古菌表面层的自组装机制与细胞分裂调控

Significance
古菌和细菌通过表面层蛋白（S-layer）构成的二维晶格替代细胞壁，形成物理化学屏障。本研究揭示Sulfolobus acidocaldarius的S-layer通过SlaA单体自组装填补晶格缺口，其与膜锚定蛋白SlaB及类thermopsin蛋白酶Saci1846的协同作用维持了晶格完整性。令人意外的是，这一刚性结构非但不阻碍分裂，反而通过平整化分裂沟加速ESCRT-III介导的细胞质分裂，在机械胁迫下保障分裂稳健性。

Abstract
S-layer作为古菌普遍存在的表面盔甲，由高度糖基化的SlaA蛋白形成p3对称晶格，通过SlaB锚定于膜上。研究发现SlaA通过能量非依赖的自组装动态覆盖细胞表面，其偏好性定位至低曲率区域。在细胞分裂时，S-layer平整化分裂桥两侧膜结构，显著提升分裂速度（对照组0.206 μm/min vs ΔslaA突变体0.051 μm/min），并在高渗胁迫下将分裂失败率从12.5%降至4%。

S-layer突变体的构建与表征
通过基因敲除获得ΔslaA、ΔslaB及双突变体ΔslaAB。
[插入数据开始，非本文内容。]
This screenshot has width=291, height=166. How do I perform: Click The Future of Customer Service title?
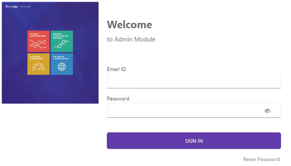(61, 57)
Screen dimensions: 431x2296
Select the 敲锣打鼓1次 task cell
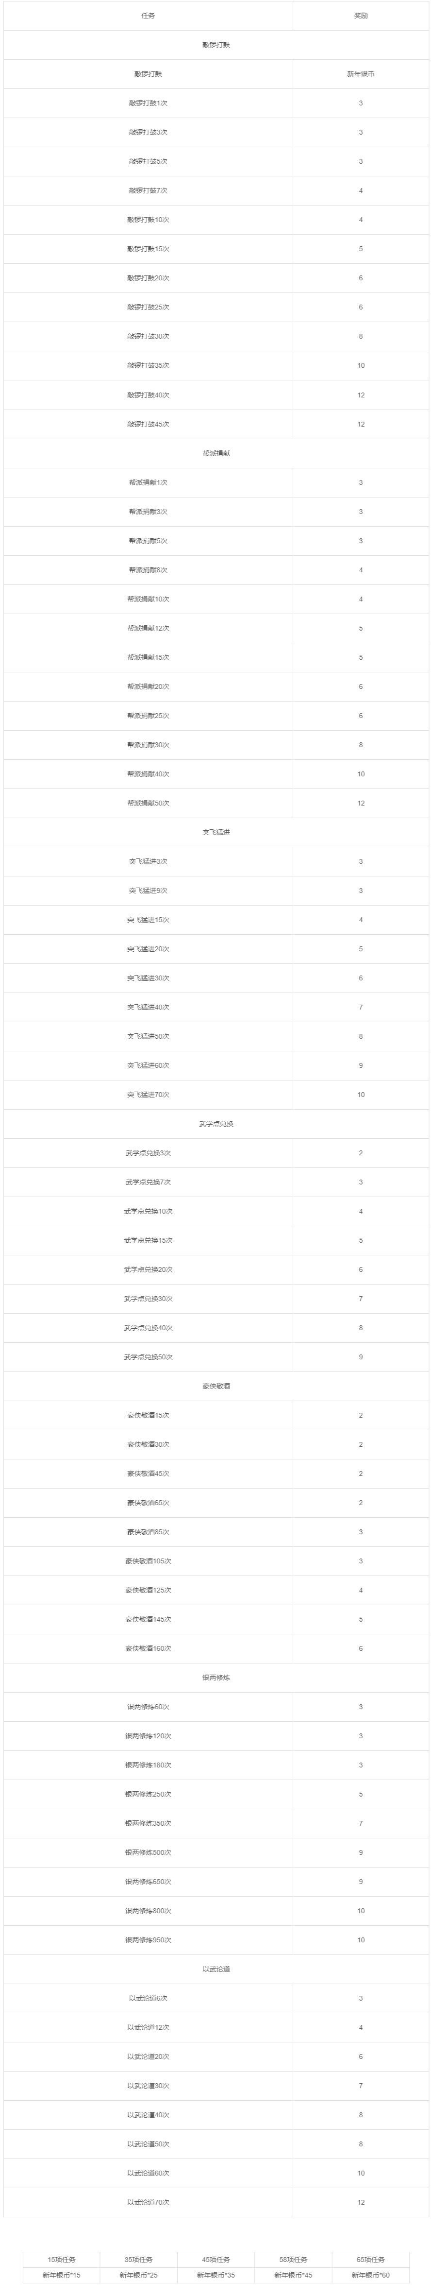[x=148, y=103]
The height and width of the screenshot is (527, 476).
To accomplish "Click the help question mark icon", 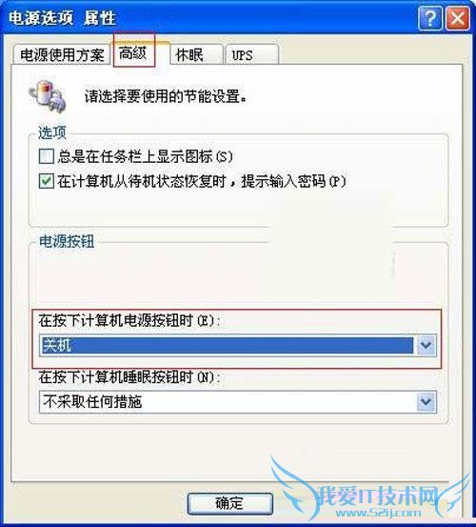I will point(429,18).
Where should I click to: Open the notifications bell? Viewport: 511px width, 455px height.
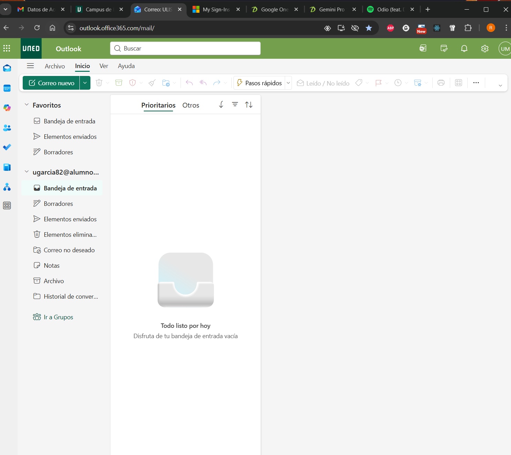click(464, 48)
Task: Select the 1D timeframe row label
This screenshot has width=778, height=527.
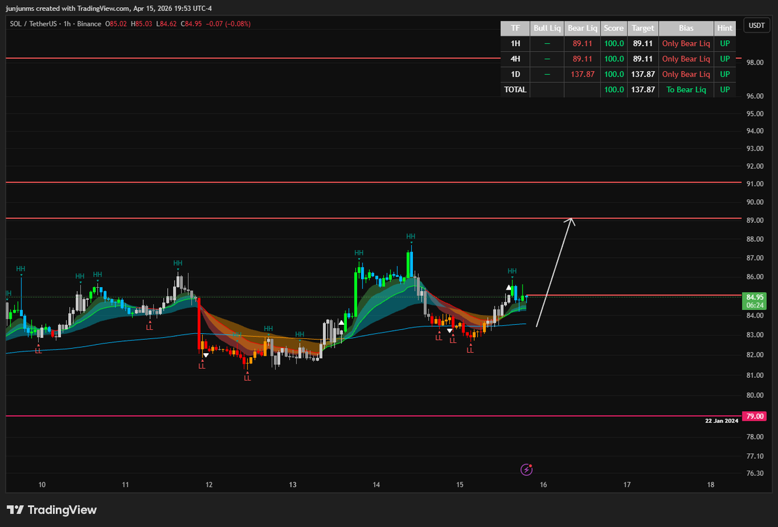Action: click(515, 75)
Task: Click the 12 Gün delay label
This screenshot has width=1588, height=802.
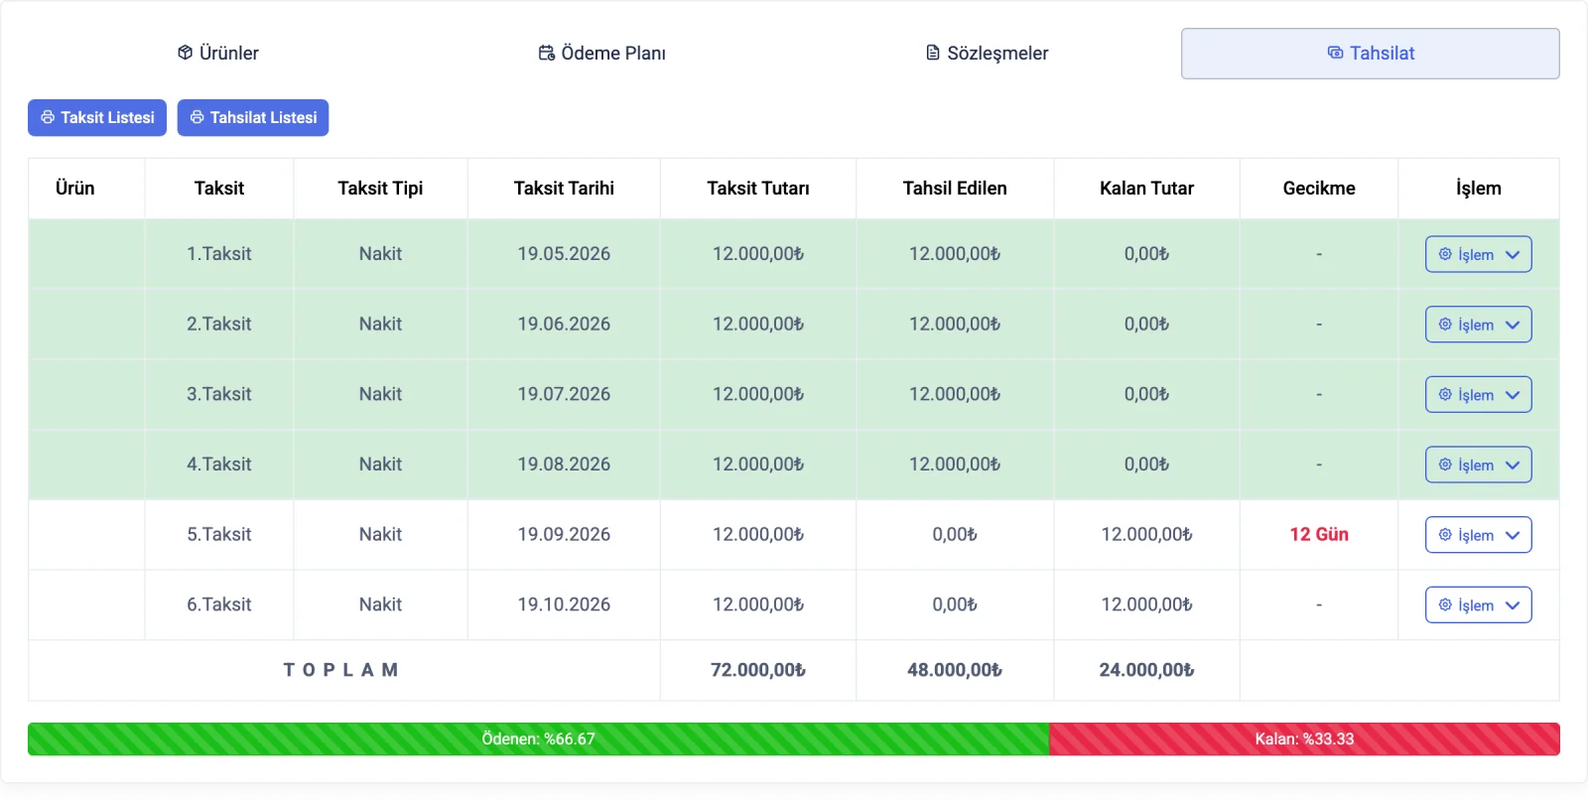Action: click(1319, 534)
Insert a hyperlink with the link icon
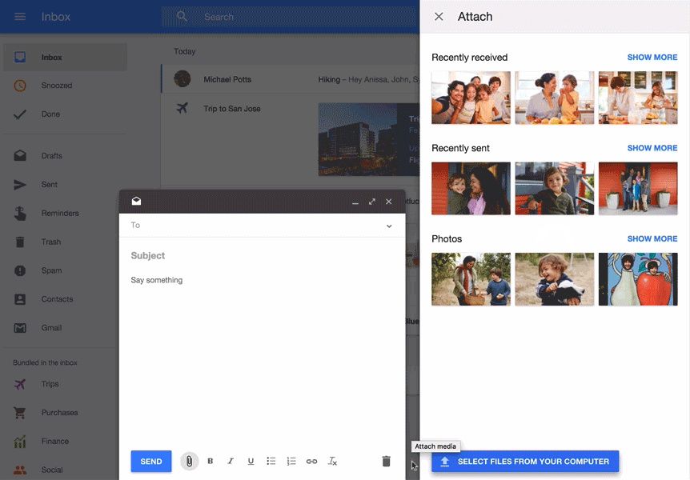This screenshot has height=480, width=690. (311, 461)
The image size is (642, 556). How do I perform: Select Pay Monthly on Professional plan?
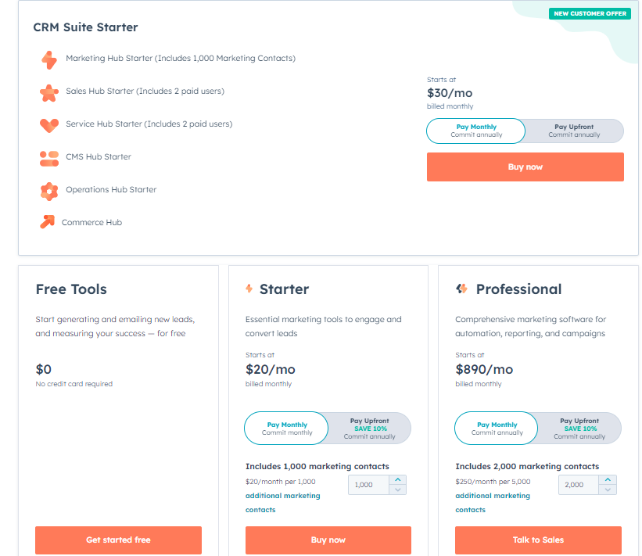(x=497, y=429)

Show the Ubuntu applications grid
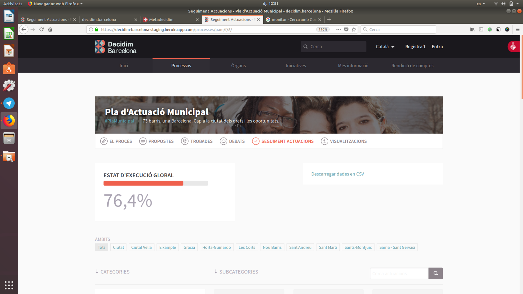[x=9, y=285]
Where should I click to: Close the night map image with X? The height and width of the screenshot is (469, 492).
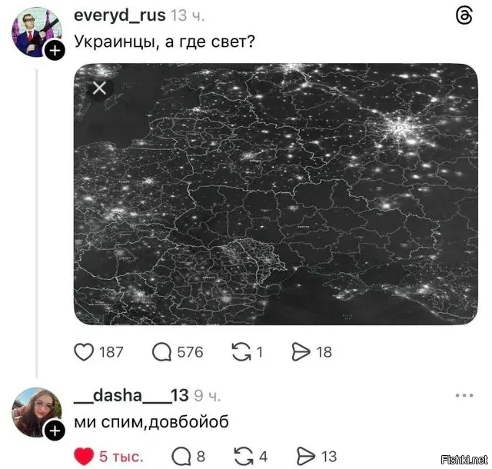[x=99, y=88]
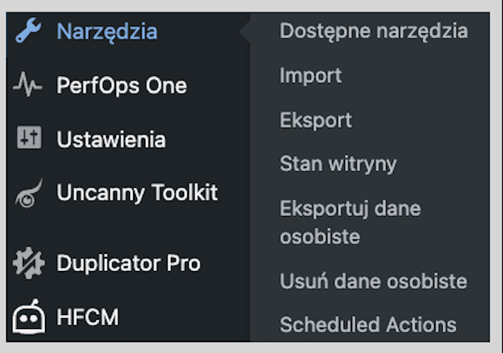Click the PerfOps One pulse icon
Screen dimensions: 503x353
coord(29,86)
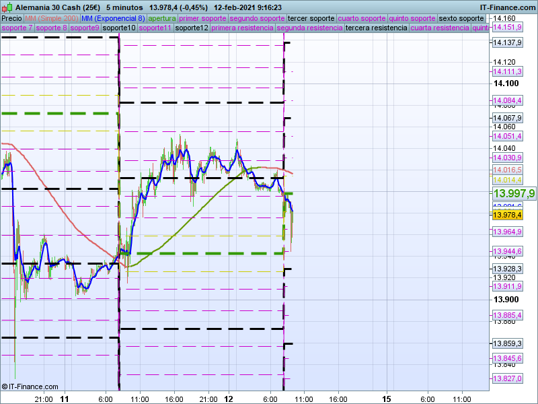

ConA荧光标记显示S-layer贡献了主要表面糖基化（MW001荧光强度1911.4 vs ΔslaAB 1260.5）。冷冻电镜证实ΔslaA完全缺失S-layer，而ΔslaB突变体保留37.2 nm间距的晶格碎片，暗示冗余锚定系统。质谱鉴定出类thermopsin蛋白Saci1846（与SlaB的Ig样结构域RMSD 3.13-3.65?），其双敲除导致S-layer完全脱落。

S-layer的动态组装特性
脉冲-追踪实验显示SlaA随机插入晶格缺口，无特定生长位点偏好。在ΔslaA背景中诱导SlaA-HA表达时，蛋白形成"孤岛"并逐步扩展（8小时覆盖率达54.3%）。外源标记SlaA可被ΔslaA细胞特异性捕获（95%定位于分裂桥），且优先结合低曲率区域（与CdvB1环共定位）。冷冻电镜断层扫描显示内源S-layer在ΔslaB突变体中71.4%定位于分裂桥，维持跨桥连续性。

S-layer加速分裂的机械机制
尽管Δsla突变体ESCRT-III环组装正常，但分裂模式从"切片式"转变为"收缩式"：

1. 膜曲率分析显示突变体分裂桥邻近区域曲率显著增高（MW001 0.326 μm^-1
   vs ΔslaA 0.591 μm^-1
   ）
2. 分裂速率下降4倍，高渗条件下分裂失败率升高3.5倍
3. 外源SlaA在分裂桥形成平坦晶格，而中央高曲率区域（>60nm曲率半径）出现组装空缺

Discussion
该研究揭示了原核生物中罕见的"被动装甲驱动主动变形"机制：S-layer晶格储存的弹性势能在分裂时释放，协同ESCRT-III产生的膜张力（类似真核细胞clathrin介导的内吞）。与Haloferax等古菌不同，Sulfolobus的S-layer通过全局重组而非局部插入参与分裂，其偏好性结合ESCRT-III支撑的平坦膜区，可能通过降低弯曲刚度促进Vps4依赖的膜剪切。这种表面晶格与细胞骨架的协同模式，为理解真核细胞分裂机器的进化提供了新线索。

Materials and Methods
实验采用高温（75°C）培养Sulfolobus acidocaldarius MW001及其衍生株，通过：

1. 冷冻电镜/断层扫描（cryo-EM/ET）解析S-layer三维结构
2. 阿拉伯糖诱导表达系统（0.2% L-arabinose）研究SlaA-HA动态组装
3. 外源S-layer标记（Alexa Fluor 488-NHS）结合活细胞成像（Sulfoscope系统）
4. 曲率分析采用Fiji的Kappa插件，统计显著性通过Welch's t检验（*P≤0.05）验证